From 68f9e034b0aa5d74028ec661e46e715b46f8169b Mon Sep 17 00:00:00 2001
From: Phan Le <phan.le@rancher.com>
Date: Tue, 20 Oct 2020 22:30:42 -0700
Subject: [PATCH] add LEP for feature `handling volume remount by killing the
 consuming pod`

Longhorn #1719

Signed-off-by: Phan Le <phan.le@rancher.com>
---
 ...by-delete-and-recreate-the-workload-pod.md | 119 ++++++++++++++++++
 1 file changed, 119 insertions(+)
 create mode 100644 enhancements/20201020-recover-from-volume-failure-by-delete-and-recreate-the-workload-pod.md
diff --git a/enhancements/20201020-recover-from-volume-failure-by-delete-and-recreate-the-workload-pod.md b/enhancements/20201020-recover-from-volume-failure-by-delete-and-recreate-the-workload-pod.md
new file mode 100644
index 0000000..c6c1cda
--- /dev/null
+++ b/enhancements/20201020-recover-from-volume-failure-by-delete-and-recreate-the-workload-pod.md
@@ -0,0 +1,119 @@
+# Recover From Volume Failure by Delete and Recreate The Workload Pod
+
+## Summary
+
+[The current implementation](https://github.com/longhorn/longhorn-manager/blob/ba4ca64ad03911194c8586932e9f529e19c884a4/util/util.go#L712) of the remount feature doesn't work when the workload pod uses subpath. 

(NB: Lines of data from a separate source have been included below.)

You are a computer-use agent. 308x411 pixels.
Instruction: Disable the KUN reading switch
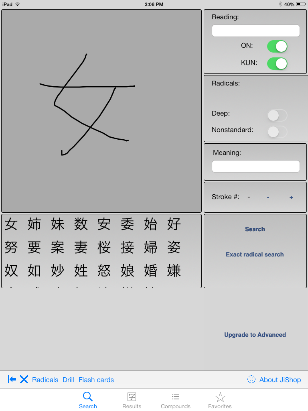pyautogui.click(x=277, y=63)
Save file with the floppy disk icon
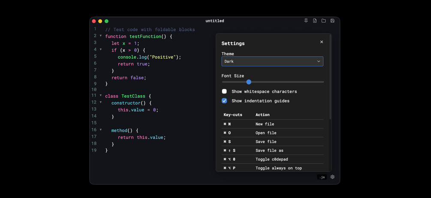The image size is (431, 198). coord(332,21)
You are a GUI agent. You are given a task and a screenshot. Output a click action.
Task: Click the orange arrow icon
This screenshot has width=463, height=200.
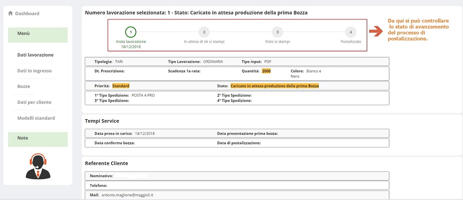[x=376, y=31]
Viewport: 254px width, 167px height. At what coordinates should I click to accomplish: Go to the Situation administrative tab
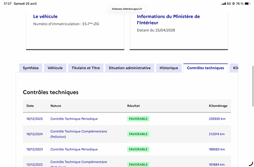tap(130, 68)
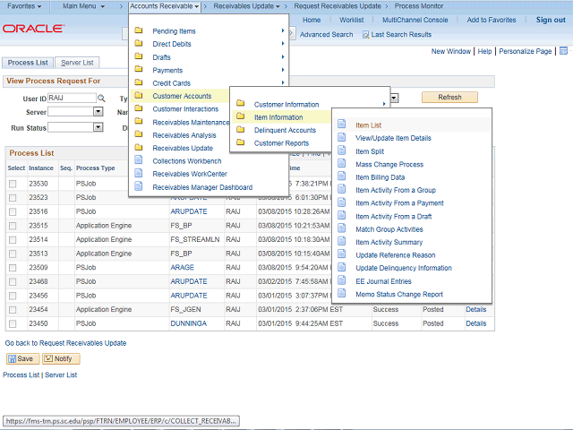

+This enhancement proposed a new way to handle volume remount which is deleting the workload Pod if it is controlled by a controller 
+(e.g. deployment, statefulset, daemonset).
+By doing so, Kubernetes will restart the pod, detach, attach, and remount the volume.
+
+### Related Issues
+
+https://github.com/longhorn/longhorn/issues/1719
+
+## Motivation
+
+### Goals
+
+Make sure that when volume attached after it is detached unexpectedly or after it is auto salvaged,
+the workload pod can use the volume even if the containers inside the pod use subpaths.
+
+## Solution Space
+
+### #1 Use `findmnt` to detect the mount point of subpath
+
+The command `findmnt <DEV-NAME>`can be used to find all existing mount points corresponding to the device.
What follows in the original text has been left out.